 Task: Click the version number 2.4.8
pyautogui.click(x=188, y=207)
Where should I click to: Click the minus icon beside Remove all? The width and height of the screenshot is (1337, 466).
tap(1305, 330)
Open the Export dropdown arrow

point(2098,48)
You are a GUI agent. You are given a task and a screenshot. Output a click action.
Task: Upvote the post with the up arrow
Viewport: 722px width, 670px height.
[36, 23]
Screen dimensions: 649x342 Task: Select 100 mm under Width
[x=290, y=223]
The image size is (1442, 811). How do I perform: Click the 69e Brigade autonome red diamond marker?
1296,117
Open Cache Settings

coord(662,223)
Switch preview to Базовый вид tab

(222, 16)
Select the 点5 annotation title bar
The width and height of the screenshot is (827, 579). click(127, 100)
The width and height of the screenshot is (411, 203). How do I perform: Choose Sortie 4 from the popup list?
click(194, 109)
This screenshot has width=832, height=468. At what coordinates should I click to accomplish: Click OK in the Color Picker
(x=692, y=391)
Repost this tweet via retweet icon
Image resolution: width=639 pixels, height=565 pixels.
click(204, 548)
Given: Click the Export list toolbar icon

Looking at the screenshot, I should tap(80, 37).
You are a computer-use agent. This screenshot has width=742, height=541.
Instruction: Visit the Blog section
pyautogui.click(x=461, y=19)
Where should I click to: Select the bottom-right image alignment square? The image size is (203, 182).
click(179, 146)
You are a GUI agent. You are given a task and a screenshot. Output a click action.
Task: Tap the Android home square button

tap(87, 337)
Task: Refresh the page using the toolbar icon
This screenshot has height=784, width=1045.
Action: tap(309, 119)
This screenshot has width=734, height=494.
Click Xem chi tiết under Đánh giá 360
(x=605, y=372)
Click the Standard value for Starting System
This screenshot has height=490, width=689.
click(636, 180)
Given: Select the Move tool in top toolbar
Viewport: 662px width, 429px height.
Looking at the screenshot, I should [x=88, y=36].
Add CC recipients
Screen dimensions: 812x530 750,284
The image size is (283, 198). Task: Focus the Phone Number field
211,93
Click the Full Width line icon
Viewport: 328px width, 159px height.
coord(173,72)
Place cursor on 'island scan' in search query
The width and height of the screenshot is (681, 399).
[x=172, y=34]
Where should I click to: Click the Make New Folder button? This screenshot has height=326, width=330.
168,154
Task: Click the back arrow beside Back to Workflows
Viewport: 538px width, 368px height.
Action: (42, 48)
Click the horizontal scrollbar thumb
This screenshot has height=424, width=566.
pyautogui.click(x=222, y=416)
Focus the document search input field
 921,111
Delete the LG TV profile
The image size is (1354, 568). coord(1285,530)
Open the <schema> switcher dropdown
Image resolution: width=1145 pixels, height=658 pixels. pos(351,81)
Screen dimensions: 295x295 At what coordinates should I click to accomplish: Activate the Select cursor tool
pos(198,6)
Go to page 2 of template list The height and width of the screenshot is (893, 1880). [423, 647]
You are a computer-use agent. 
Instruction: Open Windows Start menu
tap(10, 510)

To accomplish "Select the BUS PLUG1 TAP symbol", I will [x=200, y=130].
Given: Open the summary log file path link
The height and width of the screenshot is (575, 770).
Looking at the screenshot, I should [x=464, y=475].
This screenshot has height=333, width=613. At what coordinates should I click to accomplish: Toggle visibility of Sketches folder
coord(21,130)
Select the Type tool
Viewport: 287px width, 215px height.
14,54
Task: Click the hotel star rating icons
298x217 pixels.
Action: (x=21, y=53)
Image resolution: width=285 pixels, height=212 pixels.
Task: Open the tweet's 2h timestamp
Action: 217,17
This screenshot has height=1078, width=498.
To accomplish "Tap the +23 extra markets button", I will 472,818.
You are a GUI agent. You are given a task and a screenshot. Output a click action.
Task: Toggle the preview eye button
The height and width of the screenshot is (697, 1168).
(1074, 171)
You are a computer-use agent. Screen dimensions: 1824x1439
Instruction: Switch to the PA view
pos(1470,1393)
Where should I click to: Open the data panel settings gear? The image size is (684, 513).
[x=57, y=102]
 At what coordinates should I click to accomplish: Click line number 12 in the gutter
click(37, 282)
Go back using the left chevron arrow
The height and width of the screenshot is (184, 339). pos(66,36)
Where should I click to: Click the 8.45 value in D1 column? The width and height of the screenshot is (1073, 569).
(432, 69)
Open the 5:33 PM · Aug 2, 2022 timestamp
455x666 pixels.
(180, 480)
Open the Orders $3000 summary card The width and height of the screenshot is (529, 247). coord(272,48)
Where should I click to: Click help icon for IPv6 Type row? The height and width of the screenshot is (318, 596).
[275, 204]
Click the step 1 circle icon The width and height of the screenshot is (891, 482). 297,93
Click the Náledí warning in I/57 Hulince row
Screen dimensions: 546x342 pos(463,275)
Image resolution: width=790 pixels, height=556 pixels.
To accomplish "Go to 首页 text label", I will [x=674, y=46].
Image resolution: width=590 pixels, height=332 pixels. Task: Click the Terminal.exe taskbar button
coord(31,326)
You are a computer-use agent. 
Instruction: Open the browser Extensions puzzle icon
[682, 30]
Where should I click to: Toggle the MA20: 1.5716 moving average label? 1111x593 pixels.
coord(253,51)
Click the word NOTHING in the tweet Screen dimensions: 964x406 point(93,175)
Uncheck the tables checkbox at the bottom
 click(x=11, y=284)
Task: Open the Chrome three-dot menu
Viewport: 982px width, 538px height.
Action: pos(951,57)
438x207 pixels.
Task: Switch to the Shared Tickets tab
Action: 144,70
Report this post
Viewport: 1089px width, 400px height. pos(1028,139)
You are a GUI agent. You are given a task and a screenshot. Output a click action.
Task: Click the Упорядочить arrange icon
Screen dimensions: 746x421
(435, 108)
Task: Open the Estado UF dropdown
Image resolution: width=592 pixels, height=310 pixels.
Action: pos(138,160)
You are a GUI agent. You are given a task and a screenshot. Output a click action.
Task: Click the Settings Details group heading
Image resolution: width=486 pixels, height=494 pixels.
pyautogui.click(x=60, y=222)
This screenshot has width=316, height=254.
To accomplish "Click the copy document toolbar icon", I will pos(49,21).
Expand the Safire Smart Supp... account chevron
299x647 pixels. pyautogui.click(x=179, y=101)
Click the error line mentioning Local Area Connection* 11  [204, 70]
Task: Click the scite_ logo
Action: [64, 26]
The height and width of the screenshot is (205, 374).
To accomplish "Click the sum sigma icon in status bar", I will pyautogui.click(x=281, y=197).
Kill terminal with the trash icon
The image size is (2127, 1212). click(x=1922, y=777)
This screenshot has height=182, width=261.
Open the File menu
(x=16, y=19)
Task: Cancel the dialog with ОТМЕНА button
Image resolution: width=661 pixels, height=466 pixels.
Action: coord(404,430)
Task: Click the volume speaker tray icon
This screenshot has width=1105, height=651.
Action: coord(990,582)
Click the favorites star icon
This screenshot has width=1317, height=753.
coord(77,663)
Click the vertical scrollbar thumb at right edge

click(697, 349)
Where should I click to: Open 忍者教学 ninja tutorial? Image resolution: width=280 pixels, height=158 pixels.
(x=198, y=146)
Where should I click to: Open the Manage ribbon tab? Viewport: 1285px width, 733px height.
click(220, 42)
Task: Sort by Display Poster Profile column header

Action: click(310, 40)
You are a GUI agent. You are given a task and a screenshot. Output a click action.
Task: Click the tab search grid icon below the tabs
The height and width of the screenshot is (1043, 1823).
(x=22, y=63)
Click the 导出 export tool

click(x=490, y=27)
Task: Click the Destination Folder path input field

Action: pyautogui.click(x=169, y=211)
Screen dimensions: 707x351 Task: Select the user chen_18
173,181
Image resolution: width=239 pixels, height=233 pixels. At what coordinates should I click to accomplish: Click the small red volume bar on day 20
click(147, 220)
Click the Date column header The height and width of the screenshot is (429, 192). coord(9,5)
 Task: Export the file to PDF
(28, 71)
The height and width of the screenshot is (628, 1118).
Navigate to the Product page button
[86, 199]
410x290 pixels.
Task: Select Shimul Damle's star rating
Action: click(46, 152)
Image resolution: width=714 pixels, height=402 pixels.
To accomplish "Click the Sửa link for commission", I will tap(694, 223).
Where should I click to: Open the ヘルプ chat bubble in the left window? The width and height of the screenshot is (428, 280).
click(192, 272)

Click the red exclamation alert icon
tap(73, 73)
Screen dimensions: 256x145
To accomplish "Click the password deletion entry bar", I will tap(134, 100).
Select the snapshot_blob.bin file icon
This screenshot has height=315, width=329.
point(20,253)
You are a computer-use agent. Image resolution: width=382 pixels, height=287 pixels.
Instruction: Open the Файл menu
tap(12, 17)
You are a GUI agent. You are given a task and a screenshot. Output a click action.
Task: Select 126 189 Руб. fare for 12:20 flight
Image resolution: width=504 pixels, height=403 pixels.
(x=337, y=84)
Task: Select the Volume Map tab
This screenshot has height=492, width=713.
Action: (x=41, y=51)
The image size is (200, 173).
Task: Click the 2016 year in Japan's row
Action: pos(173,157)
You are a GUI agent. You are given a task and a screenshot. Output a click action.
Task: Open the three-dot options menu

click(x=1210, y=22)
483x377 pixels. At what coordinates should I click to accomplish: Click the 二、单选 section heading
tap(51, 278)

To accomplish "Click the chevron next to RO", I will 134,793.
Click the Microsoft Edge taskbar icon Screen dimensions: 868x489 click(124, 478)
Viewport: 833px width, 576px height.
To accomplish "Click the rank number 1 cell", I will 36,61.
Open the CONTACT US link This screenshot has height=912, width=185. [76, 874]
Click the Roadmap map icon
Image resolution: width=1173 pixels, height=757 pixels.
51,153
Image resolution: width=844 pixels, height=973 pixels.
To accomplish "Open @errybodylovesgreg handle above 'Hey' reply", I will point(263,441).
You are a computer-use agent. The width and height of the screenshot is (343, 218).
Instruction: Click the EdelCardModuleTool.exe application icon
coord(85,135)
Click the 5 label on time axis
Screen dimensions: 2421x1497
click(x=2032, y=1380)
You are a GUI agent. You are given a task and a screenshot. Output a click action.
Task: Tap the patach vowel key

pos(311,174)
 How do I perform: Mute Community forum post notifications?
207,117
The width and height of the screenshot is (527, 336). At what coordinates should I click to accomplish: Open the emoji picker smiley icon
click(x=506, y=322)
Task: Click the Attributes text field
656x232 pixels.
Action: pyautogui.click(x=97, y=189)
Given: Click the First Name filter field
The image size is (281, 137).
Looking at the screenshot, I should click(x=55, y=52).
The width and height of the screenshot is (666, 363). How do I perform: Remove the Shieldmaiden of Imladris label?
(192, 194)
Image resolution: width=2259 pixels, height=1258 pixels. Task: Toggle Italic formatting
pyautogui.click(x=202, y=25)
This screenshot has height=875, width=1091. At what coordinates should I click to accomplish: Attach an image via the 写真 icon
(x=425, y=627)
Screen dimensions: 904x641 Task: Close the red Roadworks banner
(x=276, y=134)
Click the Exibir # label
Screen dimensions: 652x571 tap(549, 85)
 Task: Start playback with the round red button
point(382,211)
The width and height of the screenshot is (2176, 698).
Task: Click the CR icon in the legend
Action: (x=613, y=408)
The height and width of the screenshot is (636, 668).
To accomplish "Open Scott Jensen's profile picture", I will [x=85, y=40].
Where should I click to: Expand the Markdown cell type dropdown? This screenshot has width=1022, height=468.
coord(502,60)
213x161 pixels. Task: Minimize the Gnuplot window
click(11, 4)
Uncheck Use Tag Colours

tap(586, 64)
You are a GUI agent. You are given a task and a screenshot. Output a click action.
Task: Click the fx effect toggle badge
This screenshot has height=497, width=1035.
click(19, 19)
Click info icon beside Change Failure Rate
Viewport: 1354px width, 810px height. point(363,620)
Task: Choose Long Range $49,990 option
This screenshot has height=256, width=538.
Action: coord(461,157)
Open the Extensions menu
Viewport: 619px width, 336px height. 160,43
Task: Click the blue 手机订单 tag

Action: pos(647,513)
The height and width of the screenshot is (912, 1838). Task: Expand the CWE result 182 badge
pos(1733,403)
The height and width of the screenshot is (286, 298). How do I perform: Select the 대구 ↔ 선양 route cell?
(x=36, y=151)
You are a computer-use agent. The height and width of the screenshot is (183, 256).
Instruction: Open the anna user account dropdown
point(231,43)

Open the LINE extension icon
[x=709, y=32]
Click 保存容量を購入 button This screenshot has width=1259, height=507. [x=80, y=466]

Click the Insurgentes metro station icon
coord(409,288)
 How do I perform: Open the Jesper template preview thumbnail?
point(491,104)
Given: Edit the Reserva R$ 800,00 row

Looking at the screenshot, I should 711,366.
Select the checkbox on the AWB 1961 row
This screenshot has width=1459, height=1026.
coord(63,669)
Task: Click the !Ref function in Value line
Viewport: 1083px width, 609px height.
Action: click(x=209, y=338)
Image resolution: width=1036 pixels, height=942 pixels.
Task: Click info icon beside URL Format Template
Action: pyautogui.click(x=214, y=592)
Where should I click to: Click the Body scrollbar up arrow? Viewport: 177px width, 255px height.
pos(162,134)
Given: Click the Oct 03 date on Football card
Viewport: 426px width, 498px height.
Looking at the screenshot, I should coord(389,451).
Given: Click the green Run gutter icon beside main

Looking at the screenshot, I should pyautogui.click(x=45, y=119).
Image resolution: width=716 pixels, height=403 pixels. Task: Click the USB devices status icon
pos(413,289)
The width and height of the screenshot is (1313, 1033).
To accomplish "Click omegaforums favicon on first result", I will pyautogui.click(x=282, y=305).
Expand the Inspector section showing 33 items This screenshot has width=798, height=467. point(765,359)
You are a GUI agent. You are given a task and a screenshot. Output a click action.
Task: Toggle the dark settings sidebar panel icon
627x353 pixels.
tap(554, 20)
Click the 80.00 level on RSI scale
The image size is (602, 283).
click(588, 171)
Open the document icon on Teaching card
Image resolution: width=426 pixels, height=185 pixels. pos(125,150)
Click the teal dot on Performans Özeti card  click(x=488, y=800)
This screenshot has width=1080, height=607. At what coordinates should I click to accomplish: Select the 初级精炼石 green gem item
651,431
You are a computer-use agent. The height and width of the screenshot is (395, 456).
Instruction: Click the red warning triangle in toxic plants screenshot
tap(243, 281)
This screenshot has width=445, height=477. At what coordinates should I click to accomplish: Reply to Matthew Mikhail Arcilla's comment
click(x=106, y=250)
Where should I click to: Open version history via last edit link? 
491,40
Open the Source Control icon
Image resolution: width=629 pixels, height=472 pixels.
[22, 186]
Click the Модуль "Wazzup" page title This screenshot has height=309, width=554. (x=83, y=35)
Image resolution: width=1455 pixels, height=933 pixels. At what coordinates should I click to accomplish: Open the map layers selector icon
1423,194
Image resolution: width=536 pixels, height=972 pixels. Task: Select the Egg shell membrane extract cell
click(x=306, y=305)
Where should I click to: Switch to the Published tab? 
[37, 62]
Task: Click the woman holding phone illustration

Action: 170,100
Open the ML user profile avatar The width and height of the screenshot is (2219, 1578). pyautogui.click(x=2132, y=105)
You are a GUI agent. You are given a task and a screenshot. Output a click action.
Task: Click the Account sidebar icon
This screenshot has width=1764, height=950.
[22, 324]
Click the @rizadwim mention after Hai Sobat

◆ **Given task**: Report each line in the material above that contains the string "badge", matching its capitalization exactly.

◆ **Solution below**:
Task: Click the fx effect toggle badge
The height and width of the screenshot is (912, 1838). Task: Expand the CWE result 182 badge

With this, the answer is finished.